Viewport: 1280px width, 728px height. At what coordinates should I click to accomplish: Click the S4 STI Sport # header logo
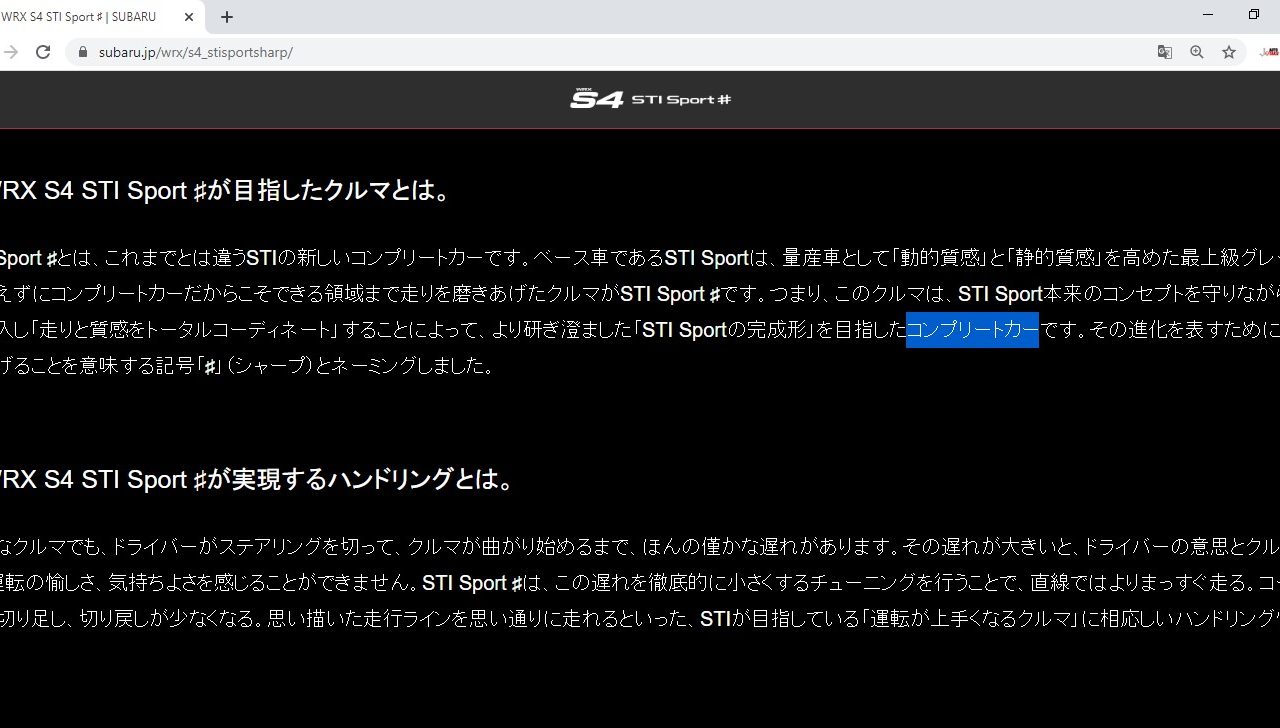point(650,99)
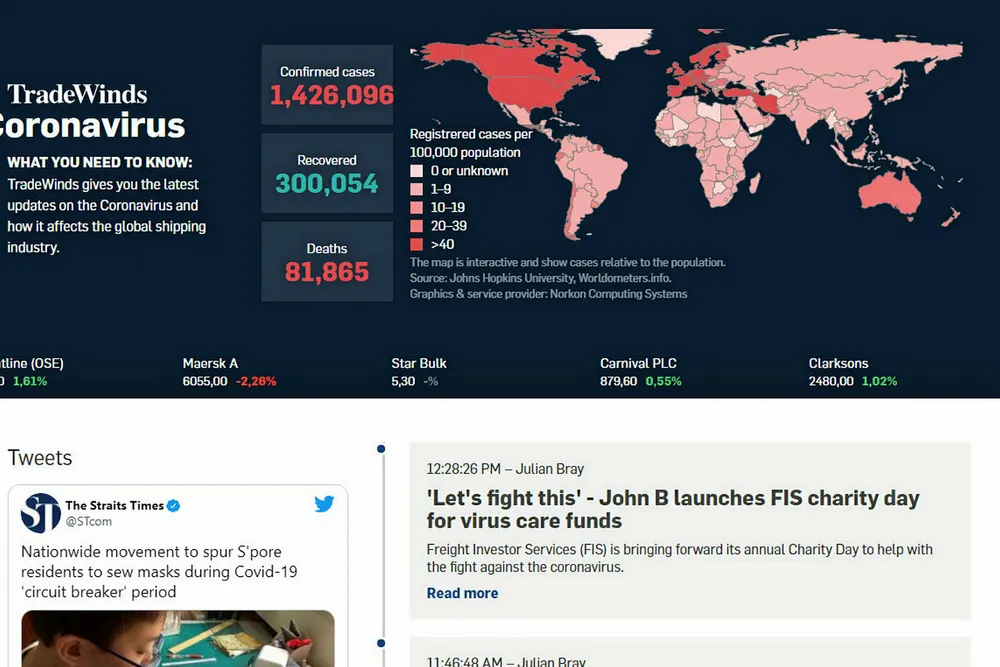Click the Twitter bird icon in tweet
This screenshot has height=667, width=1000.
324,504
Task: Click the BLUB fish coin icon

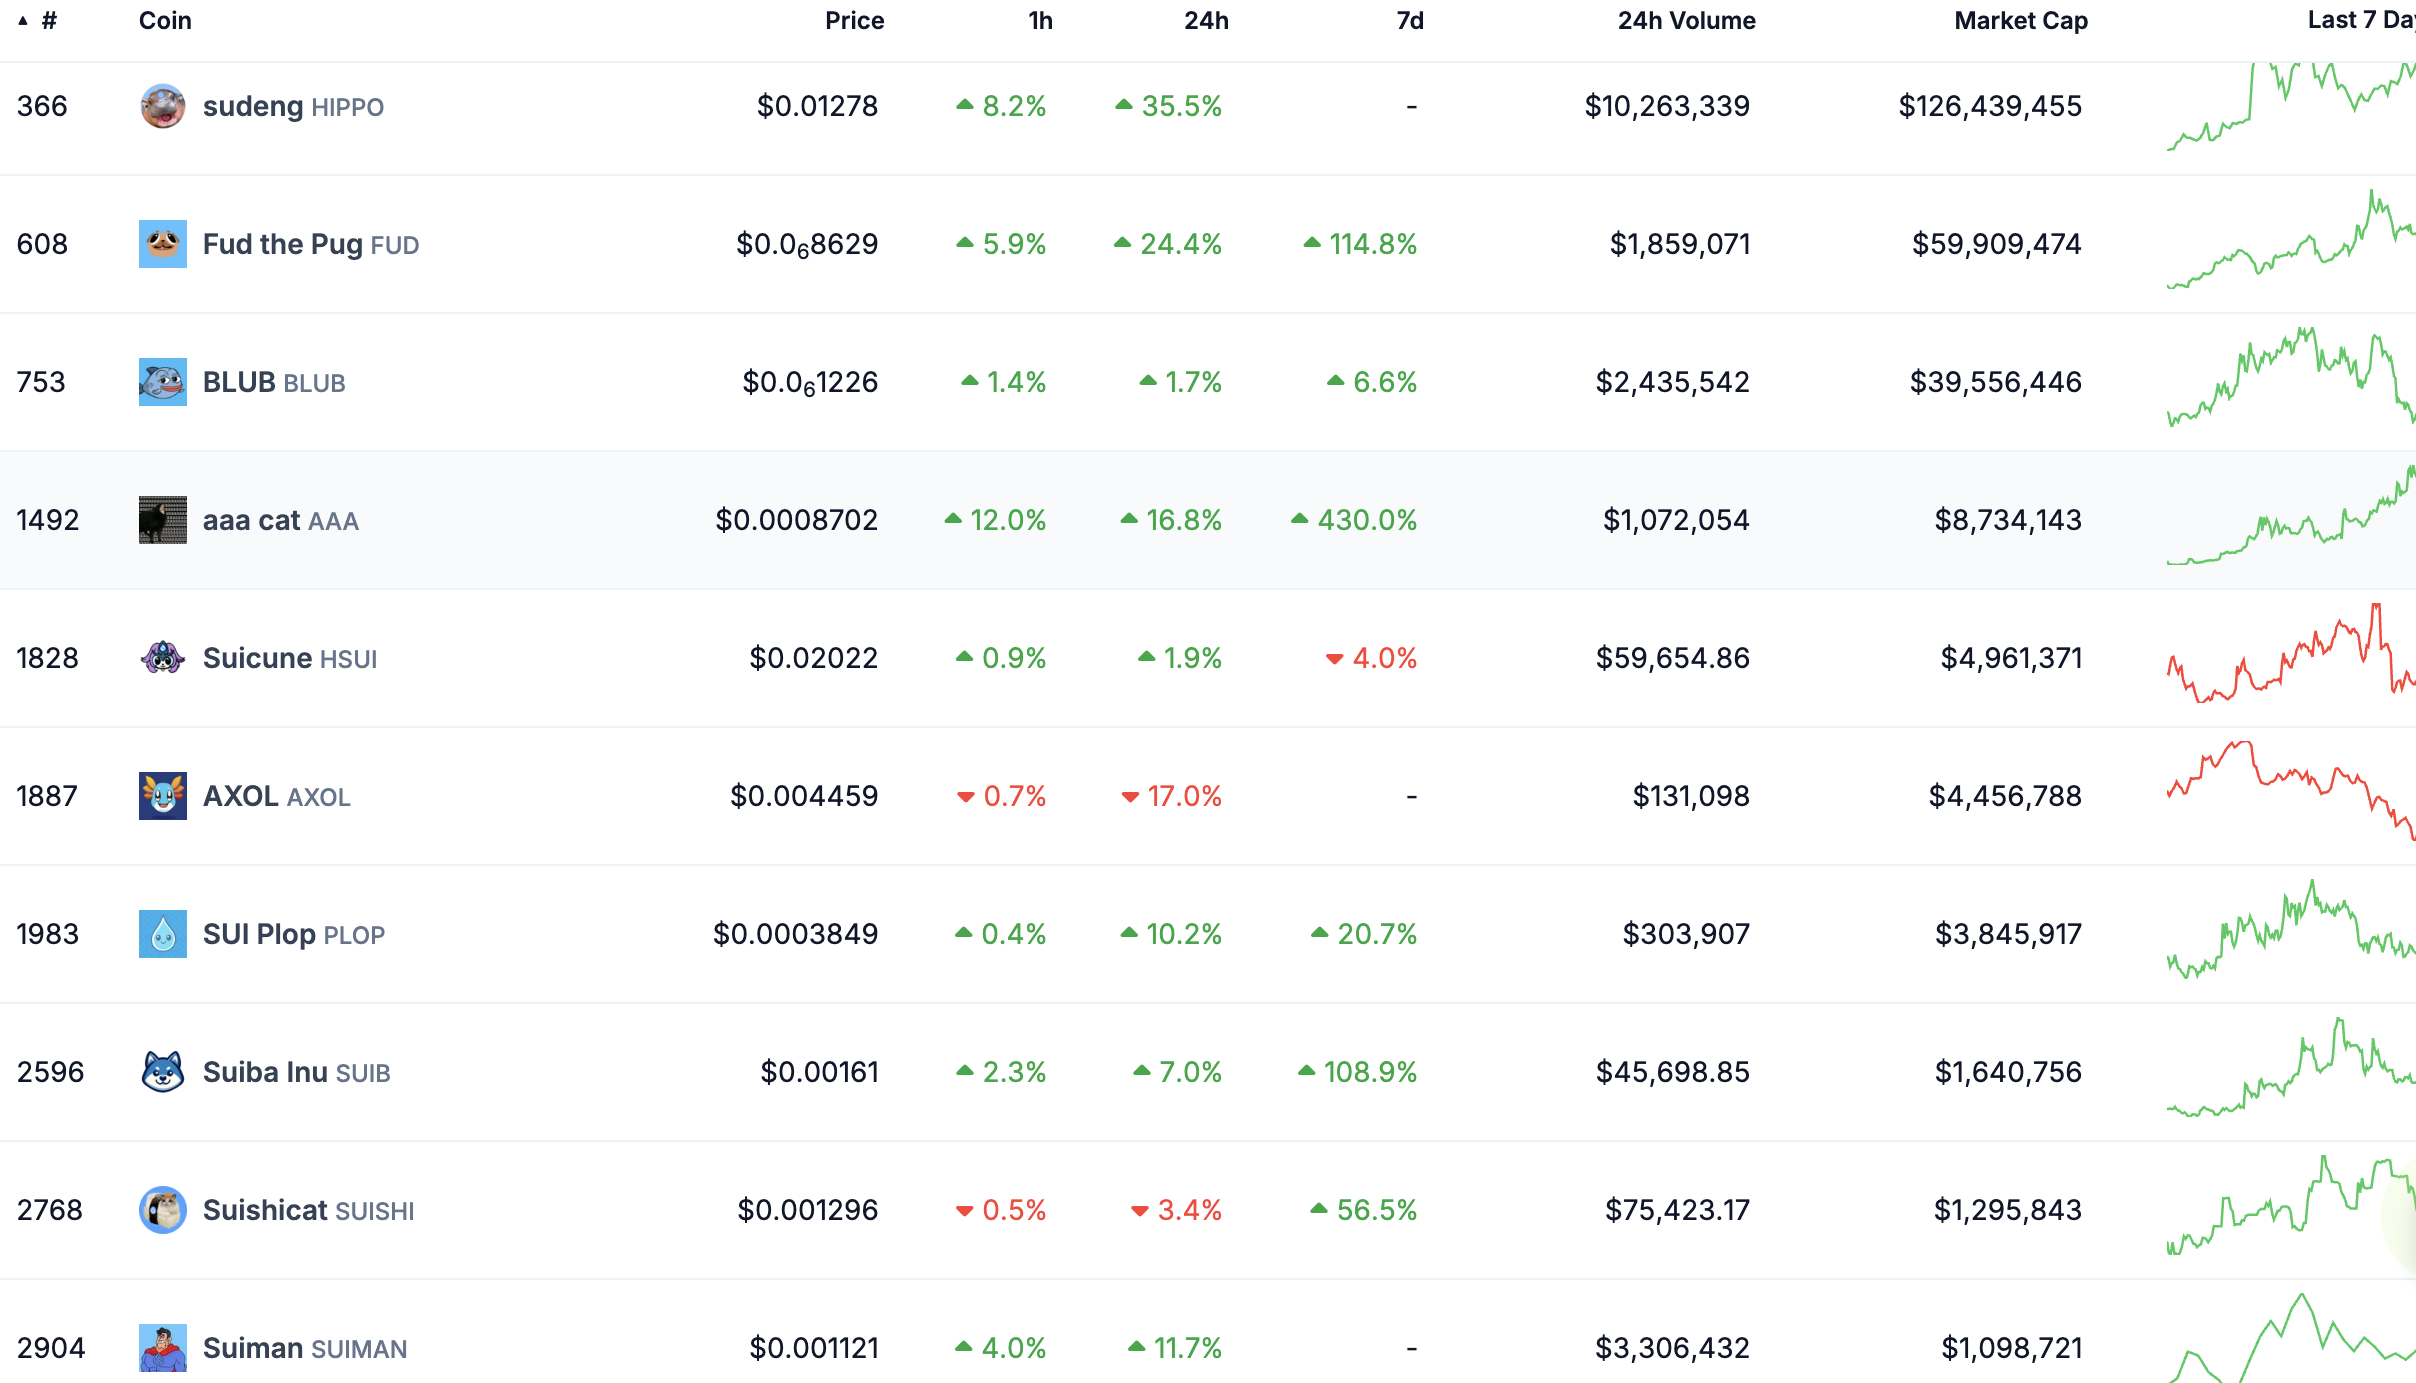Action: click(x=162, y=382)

========

*Doel*:
Schrijf alle regels hierboven opnieuw op, met "coin icon" vervangen door "token icon" en de rest ongewijzigd. Laat de afbeeldingen weg.

*Uitvoer oefening*:
Viewport: 1280px width, 728px height. At what coordinates should I click to accomplish: Click the S4 STI Sport # header logo
point(650,99)
Click the Twitter bird icon in tweet
This screenshot has height=667, width=1000.
324,504
Task: Click the BLUB fish token icon

Action: click(x=162, y=382)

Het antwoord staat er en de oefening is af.